The Brooklyn, N.Y.-based artists are no strangers to Atlanta. Their work has appeared at Spelman College Museum of Fine Art, the Atlanta Center for Contemporary Art , Kiang Gallery and, in a public art piece commissioned by Atlanta Celebrates Photography, on a water tower in the Old Fourth Ward.
“Evenly Yoked,” their current exhibition at Spelman, offers a fuller picture. The six-year survey, which brings together familiar, concurrent and brand new work, provides a bird’s- eye view of themes and aesthetic choices that run through the artists’ oeuvre.
The exploration of the relationships between history, visual media and memory is a major thrust. Over the course of several series of paintings, they create a chronicle both intimate and panoramic of the civil rights movement. Through paintings that honor foot soldiers like the demonstrators whose mug shots are displayed at the entrance or mourn the charred remains of a Georgia church, they suggest the dignity and heroism as well as the violence and terror of the era.
Form fulfills function. The oil paintings are copies of photos the artists found in historical archives. They are set in deep frames, across which silk panels bearing a screen print of the same image are stretched, slightly misaligned. On one hand, the resulting lack of clarity suggests the distance of time and faltering of memory. On the other, it forces us to look more carefully and perhaps to feel the story anew.
The artists apply the format to a new subject, race and entertainment, in the “Projections” series. Strikingly composed and delineated images such as Eddie Cantor in blackface, Bill “Bojangles” Robinson on stage and stills from films such as “Imitation of Life” prompt thoughts about identity, stereotyping and the metaphor of the mask.
McCallum and Tarry use their bodies, their races and their marriage to confront similar issues in their often tense and disturbing videos. In “Exchange,” (2007) they give each other blood transfusions to invoke the “one-drop rule” and miscegenation laws. “Evenly Yoked,” their latest video, meditates on the history of racial and of male-female relationships.
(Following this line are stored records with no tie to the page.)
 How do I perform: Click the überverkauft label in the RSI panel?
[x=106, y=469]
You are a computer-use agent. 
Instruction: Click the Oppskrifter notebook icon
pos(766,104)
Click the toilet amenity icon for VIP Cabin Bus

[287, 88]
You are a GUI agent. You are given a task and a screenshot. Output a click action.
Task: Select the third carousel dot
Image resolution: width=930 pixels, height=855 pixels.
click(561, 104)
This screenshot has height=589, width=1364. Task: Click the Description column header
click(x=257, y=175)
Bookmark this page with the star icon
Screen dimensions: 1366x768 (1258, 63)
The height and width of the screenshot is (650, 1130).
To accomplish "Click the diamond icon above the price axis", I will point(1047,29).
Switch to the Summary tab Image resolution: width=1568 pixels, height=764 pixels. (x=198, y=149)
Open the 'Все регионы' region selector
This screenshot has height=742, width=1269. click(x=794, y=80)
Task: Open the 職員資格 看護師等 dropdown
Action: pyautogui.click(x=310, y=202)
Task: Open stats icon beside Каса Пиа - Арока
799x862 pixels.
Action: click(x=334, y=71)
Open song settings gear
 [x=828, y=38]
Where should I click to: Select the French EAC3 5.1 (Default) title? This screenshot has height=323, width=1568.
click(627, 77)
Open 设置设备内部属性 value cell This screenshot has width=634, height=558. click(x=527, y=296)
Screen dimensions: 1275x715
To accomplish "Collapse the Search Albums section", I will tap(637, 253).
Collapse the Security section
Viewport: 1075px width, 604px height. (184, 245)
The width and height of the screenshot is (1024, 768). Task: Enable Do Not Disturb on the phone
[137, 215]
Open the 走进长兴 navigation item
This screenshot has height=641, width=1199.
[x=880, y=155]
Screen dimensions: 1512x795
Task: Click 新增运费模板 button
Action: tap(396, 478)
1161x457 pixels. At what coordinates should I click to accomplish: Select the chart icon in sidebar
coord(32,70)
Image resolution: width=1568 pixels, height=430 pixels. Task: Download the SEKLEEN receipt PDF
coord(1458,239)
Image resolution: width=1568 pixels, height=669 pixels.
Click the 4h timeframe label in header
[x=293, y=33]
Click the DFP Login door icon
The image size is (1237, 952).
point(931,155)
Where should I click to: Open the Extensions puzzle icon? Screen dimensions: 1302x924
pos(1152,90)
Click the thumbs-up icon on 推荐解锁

Perhaps taking a cue from “Projection,” they’ve beefed up production values. They’ve also traded the ritualistic repetition and ceremonial pace of their “art performances” for more theatrical narrative, character and period costumes and sets.
Against a backdrop of a spiral staircase out of “Gone with the Wind” and the insistent, percussive sound of Bojangles’ tap dancing, the artists play the roles of slave and Confederate soldier, antebellum couple and contemporary bride and groom.
The four-minute video is not as powerful as earlier work. The shifting back and forth through time is confusing, though perhaps intentionally so. Although Tarry is an effective actress, McCallum is rather wooden and sometimes inappropriately creepy.
It has its moments, though. The sequence in which McCallum cinches Tarry’s corset reprises the duality of tenderness and violence that runs through previous videos. All in all, an absorbing show.
Gallery review
“Evenly Yoked: Bradley McCallum & Jacqueline Tarry”
Through Dec. 4. 10 a.m.-4 p.m. Tuesdays-Fridays; noon-4 p.m. Saturdays. Spelman College Museum of Fine Art, 350 Spelman Lane. 404-270-5607. www.spelman.edu/museum/
Bottom line: This engaging survey of paintings and video from the past six years demonstrates the imagination, visual élan and serious purpose McCallum and Tarry bring to their work.
Catherine Fox is chief visual arts critic of ArtsCriticATL.com .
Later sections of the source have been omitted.